▶ Required action: I need the lines from the one containing "Task: Open the Baomaeyea seller page" through the last line of the entries retyped exactly, with no pictures among them.

Pixel coordinate grounding data
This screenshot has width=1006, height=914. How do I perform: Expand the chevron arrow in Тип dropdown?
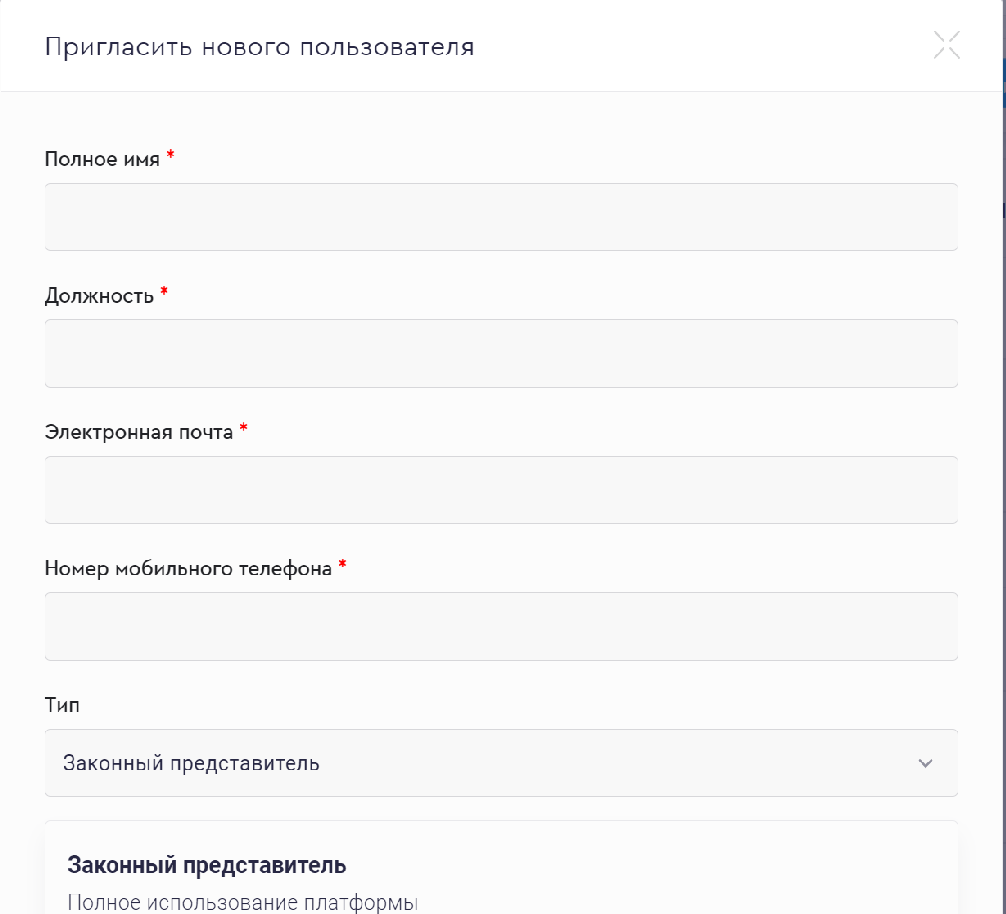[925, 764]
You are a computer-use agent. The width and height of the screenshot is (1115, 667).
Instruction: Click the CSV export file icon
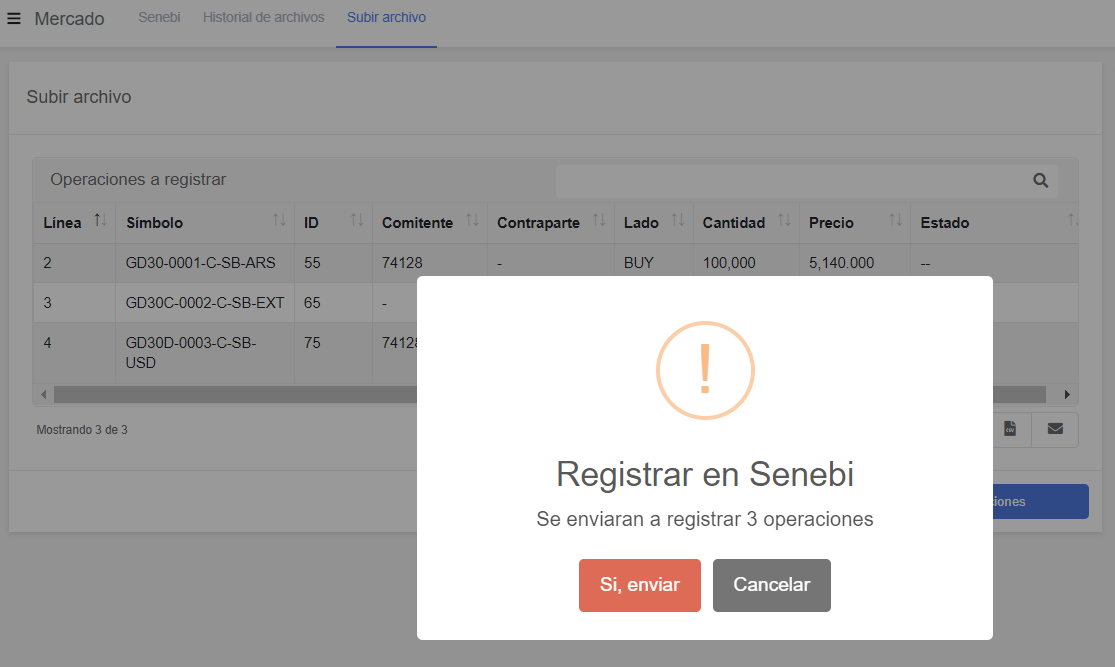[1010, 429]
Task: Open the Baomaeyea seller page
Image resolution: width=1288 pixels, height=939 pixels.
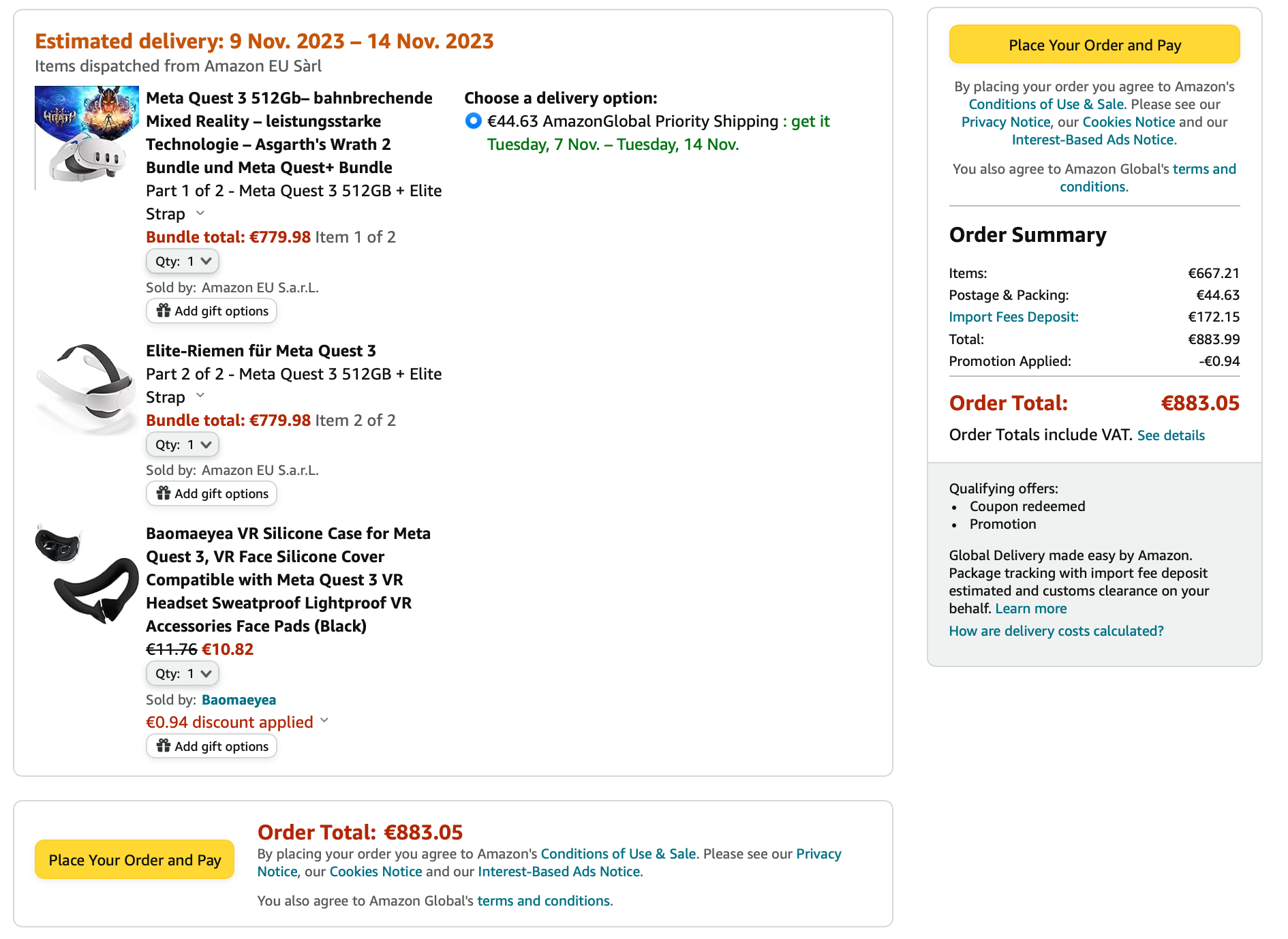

▶ Problem solution:
Task: Open the Baomaeyea seller page
Image resolution: width=1288 pixels, height=939 pixels.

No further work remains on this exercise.